◆ Problem
In the entries, find all lines that hold the word "will" and copy them.
/---
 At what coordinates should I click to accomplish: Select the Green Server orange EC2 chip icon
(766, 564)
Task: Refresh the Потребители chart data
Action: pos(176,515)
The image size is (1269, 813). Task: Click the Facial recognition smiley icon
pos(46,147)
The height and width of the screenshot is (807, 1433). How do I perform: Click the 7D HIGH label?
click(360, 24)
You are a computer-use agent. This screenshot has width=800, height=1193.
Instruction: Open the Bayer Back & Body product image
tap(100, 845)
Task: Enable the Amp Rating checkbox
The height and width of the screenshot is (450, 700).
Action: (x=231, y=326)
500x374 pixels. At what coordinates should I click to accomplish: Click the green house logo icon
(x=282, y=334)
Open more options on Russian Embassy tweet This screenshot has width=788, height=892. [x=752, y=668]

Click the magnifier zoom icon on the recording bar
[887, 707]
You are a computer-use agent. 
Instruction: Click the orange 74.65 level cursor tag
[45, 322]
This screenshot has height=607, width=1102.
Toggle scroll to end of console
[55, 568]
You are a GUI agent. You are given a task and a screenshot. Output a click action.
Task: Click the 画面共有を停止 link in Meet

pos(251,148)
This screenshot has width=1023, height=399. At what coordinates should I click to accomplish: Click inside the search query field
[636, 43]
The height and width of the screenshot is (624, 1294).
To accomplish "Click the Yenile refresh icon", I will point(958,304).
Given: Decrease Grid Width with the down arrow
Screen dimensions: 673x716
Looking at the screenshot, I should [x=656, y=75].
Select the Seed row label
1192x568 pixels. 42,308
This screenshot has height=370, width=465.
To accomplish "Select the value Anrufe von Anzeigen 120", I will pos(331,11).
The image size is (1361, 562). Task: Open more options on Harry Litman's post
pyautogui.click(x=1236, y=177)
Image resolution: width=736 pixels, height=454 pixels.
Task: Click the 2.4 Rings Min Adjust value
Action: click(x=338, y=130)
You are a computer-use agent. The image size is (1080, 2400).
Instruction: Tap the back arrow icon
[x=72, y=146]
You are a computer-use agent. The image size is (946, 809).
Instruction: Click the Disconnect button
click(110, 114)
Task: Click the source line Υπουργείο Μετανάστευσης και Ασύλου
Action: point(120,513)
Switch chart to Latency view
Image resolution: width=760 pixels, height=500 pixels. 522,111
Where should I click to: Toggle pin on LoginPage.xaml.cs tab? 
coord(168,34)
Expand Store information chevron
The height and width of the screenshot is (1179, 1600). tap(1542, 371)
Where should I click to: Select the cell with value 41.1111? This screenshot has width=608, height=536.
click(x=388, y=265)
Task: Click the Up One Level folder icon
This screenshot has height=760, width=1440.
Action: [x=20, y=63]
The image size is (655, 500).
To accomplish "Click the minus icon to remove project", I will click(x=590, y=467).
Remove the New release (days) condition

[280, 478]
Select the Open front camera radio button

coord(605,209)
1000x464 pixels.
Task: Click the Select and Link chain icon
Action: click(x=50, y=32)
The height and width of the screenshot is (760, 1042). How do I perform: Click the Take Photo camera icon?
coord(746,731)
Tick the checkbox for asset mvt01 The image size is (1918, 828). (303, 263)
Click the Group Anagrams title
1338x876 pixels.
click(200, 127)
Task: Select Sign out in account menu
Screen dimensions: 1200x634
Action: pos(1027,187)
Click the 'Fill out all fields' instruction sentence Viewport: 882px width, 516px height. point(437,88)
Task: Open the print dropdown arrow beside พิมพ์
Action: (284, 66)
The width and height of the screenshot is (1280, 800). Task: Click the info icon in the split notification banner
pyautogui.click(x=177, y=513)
\---
◆ Response area
To accomplish "Click the Yenile refresh icon", I will point(958,304).
To accomplish "Select the value Anrufe von Anzeigen 120", I will pos(331,11).
To accomplish "Click the minus icon to remove project", I will click(x=590, y=467).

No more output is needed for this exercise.